(Stored data entries)
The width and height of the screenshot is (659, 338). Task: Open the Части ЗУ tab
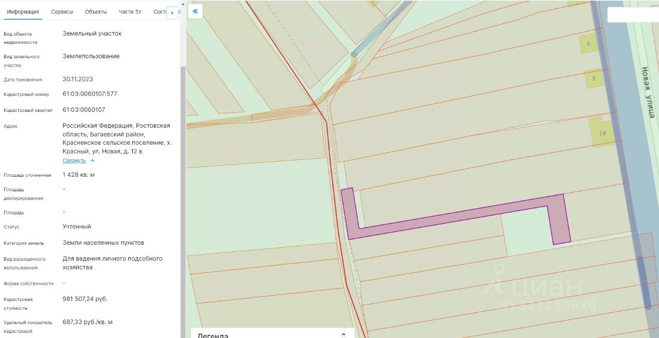(130, 12)
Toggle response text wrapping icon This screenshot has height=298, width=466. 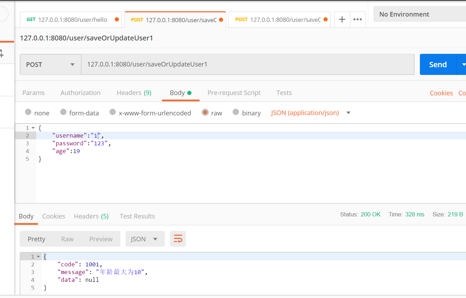click(178, 239)
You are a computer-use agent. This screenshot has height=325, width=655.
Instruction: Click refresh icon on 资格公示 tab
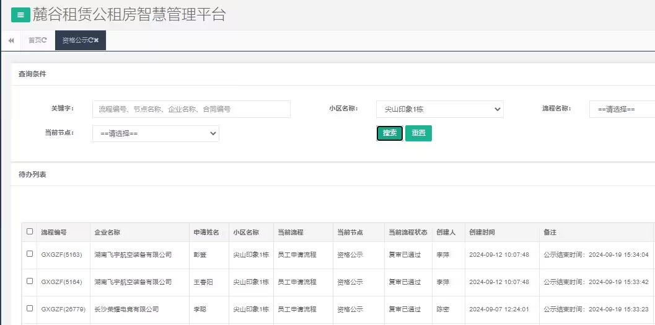pos(90,40)
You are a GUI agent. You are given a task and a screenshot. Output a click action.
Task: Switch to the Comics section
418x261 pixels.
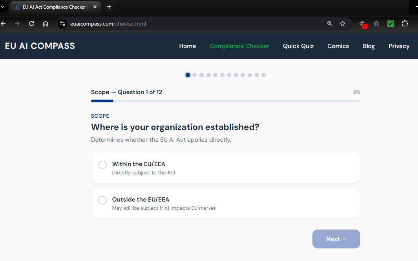coord(338,46)
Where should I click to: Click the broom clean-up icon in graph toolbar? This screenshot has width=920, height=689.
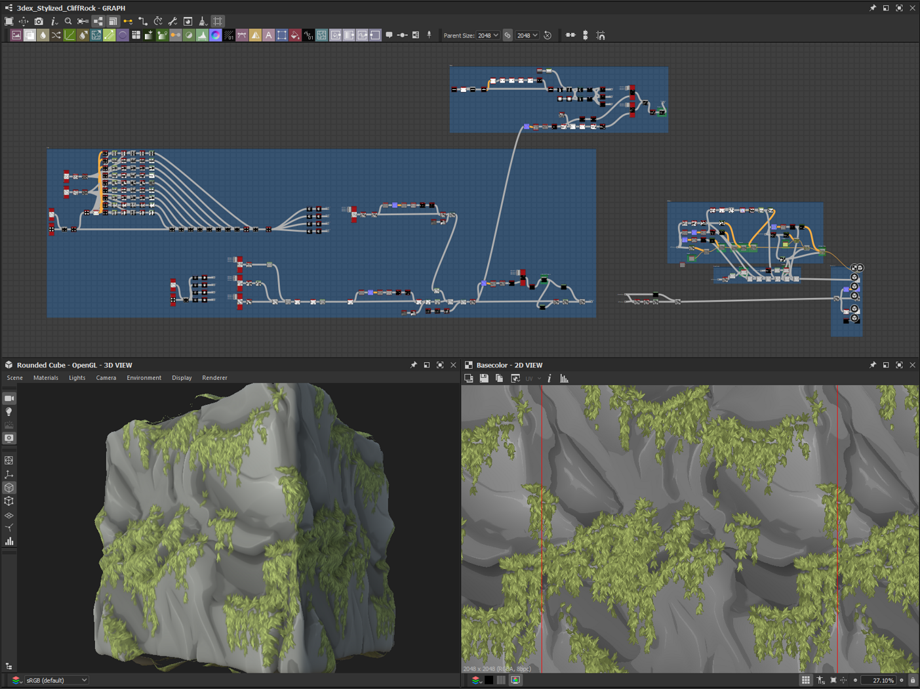tap(203, 22)
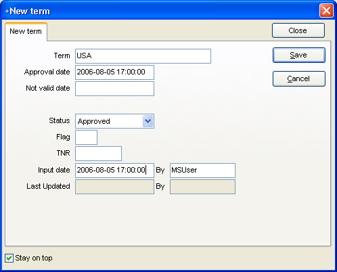The height and width of the screenshot is (272, 337).
Task: Close the dialog with the red X icon
Action: pyautogui.click(x=326, y=10)
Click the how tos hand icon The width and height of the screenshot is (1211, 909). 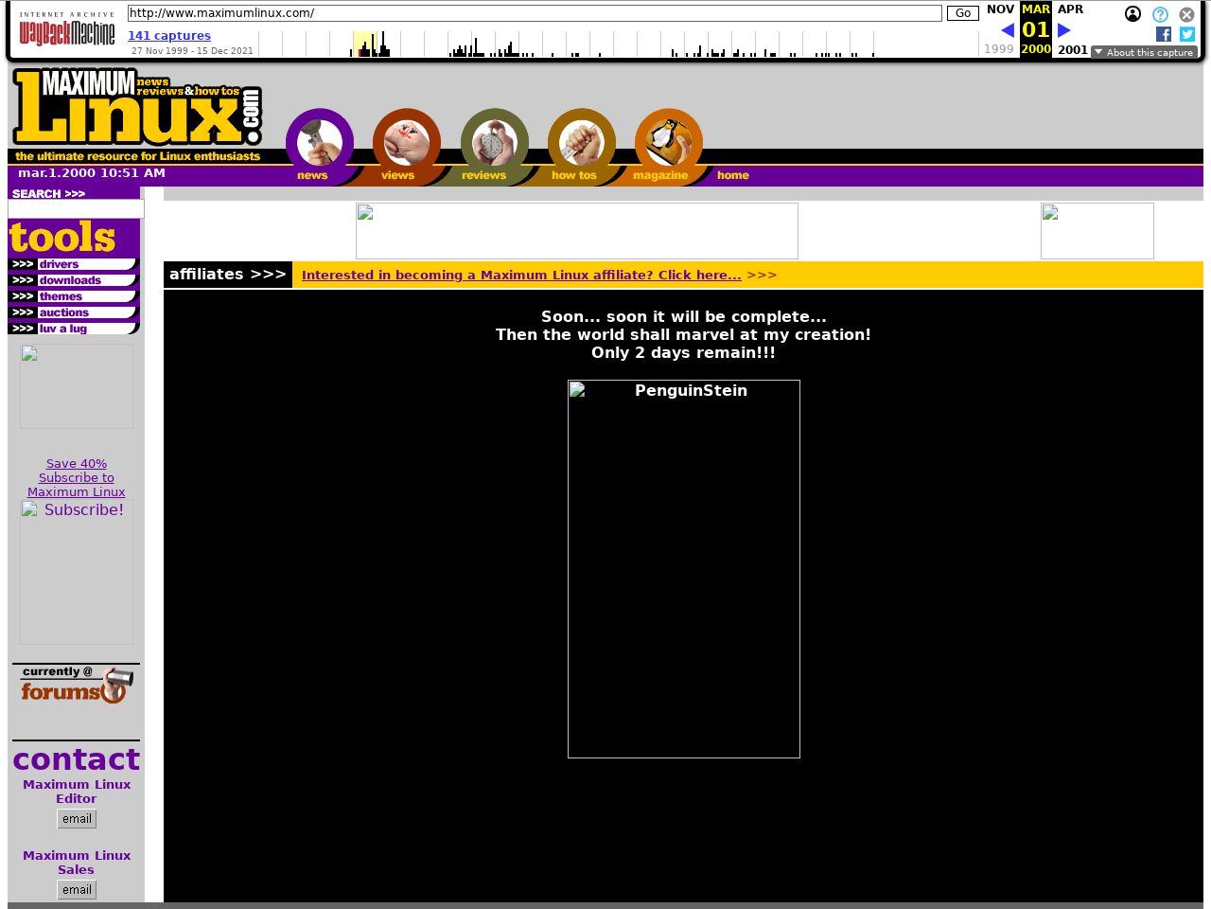pyautogui.click(x=581, y=143)
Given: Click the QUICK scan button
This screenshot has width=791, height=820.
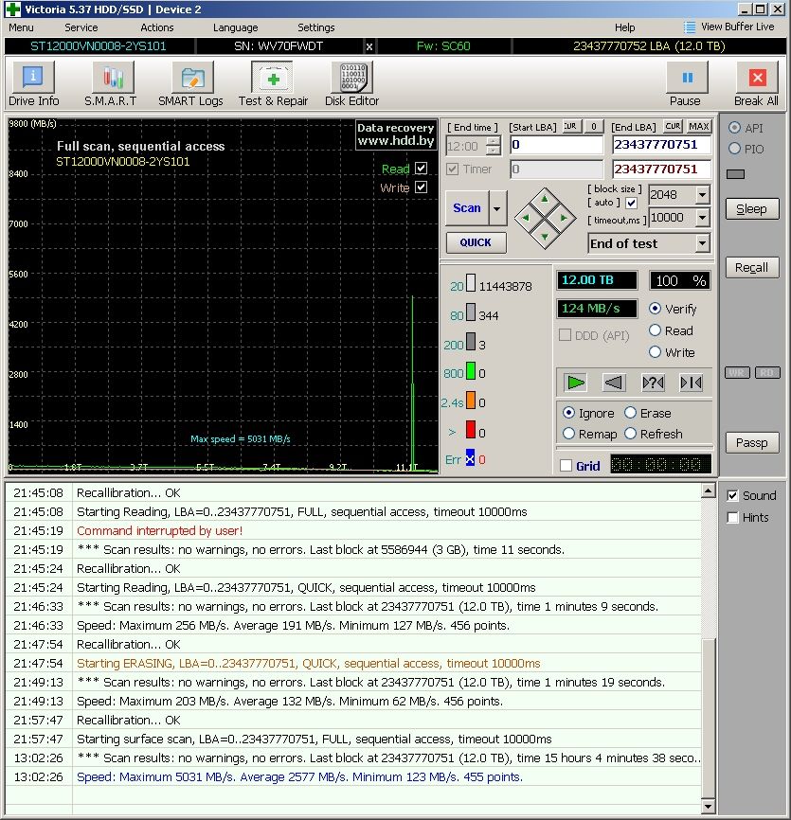Looking at the screenshot, I should coord(476,242).
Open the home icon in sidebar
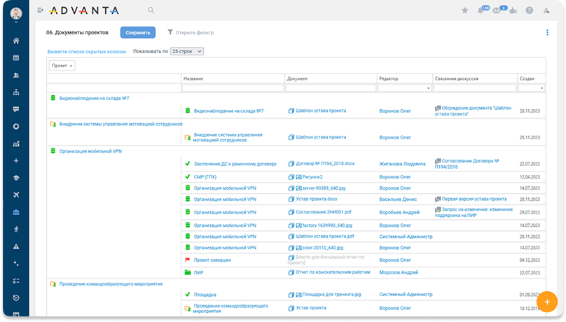The height and width of the screenshot is (322, 566). [x=16, y=41]
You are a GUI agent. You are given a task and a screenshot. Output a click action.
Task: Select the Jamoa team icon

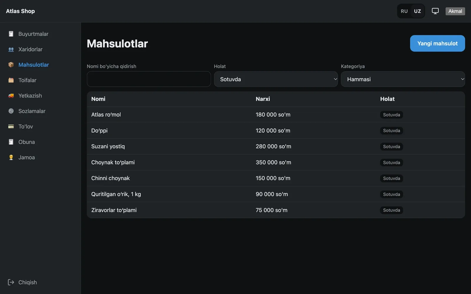11,157
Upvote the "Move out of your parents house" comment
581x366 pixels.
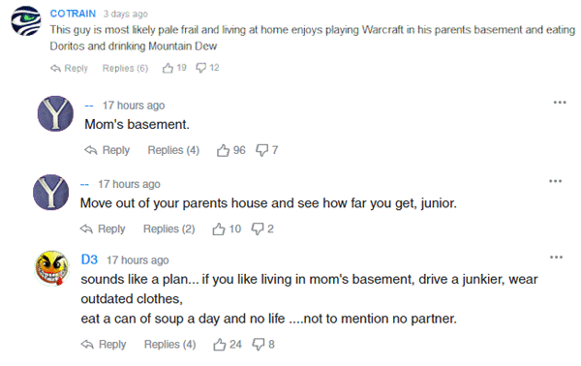click(219, 229)
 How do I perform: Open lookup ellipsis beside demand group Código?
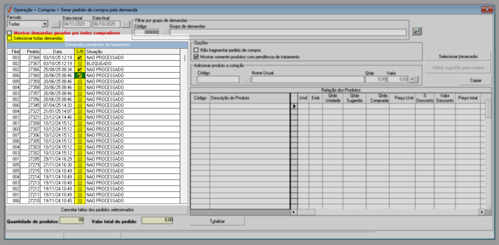click(x=164, y=32)
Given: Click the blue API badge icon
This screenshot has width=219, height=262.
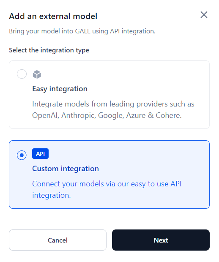Looking at the screenshot, I should (x=40, y=153).
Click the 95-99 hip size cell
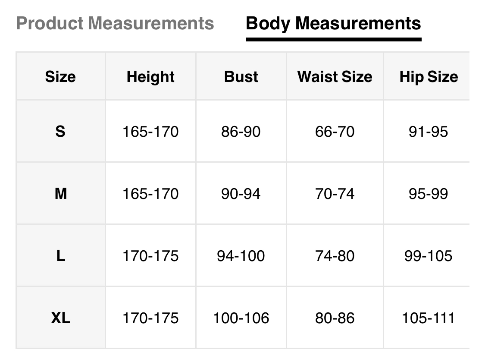This screenshot has width=485, height=359. point(429,194)
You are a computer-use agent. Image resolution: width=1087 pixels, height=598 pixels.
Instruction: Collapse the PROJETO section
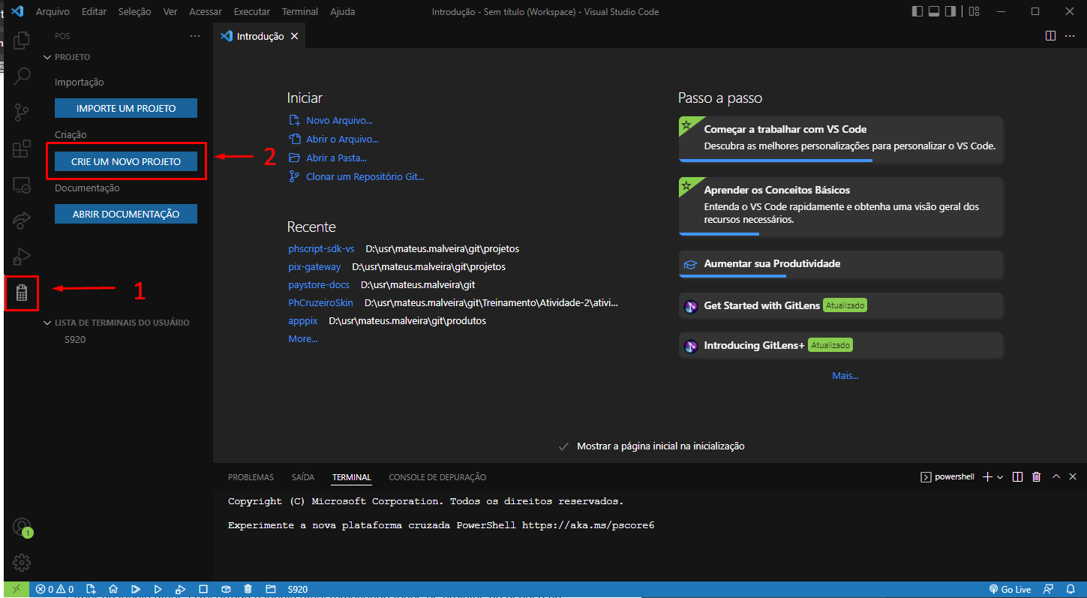47,56
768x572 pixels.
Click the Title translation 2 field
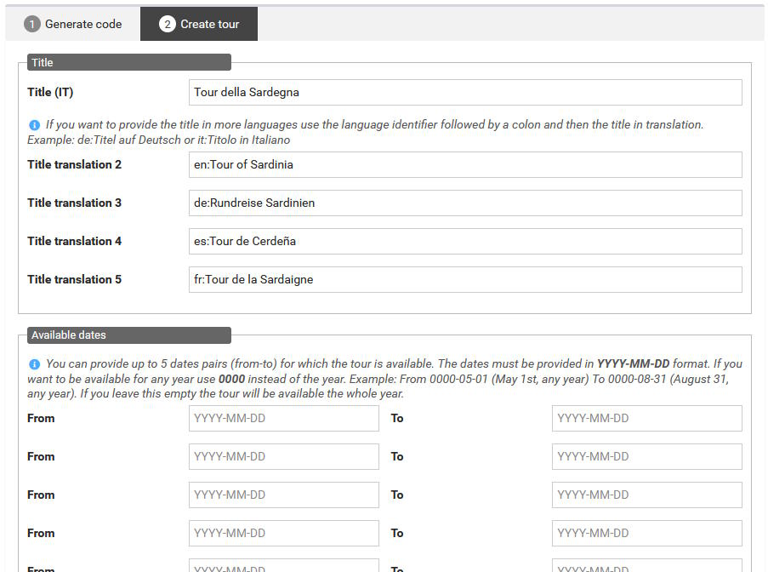(x=464, y=165)
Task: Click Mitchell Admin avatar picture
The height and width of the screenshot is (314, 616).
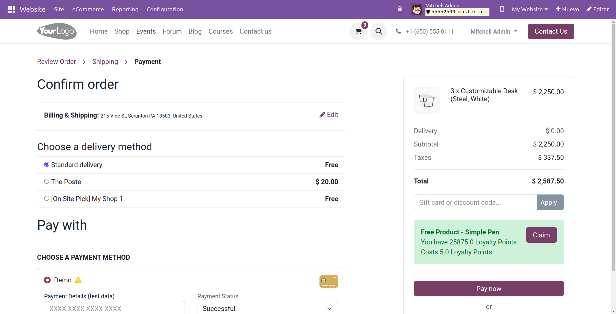Action: (416, 9)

### WHAT YOU WILL DO
Search the data above for the string "computer". Report every line where it is found.

### REPLY TO THE EXERCISE
You are a computer-use agent. This screenshot has height=325, width=655.
You are a computer-use agent. Image resolution: width=1087 pixels, height=598 pixels.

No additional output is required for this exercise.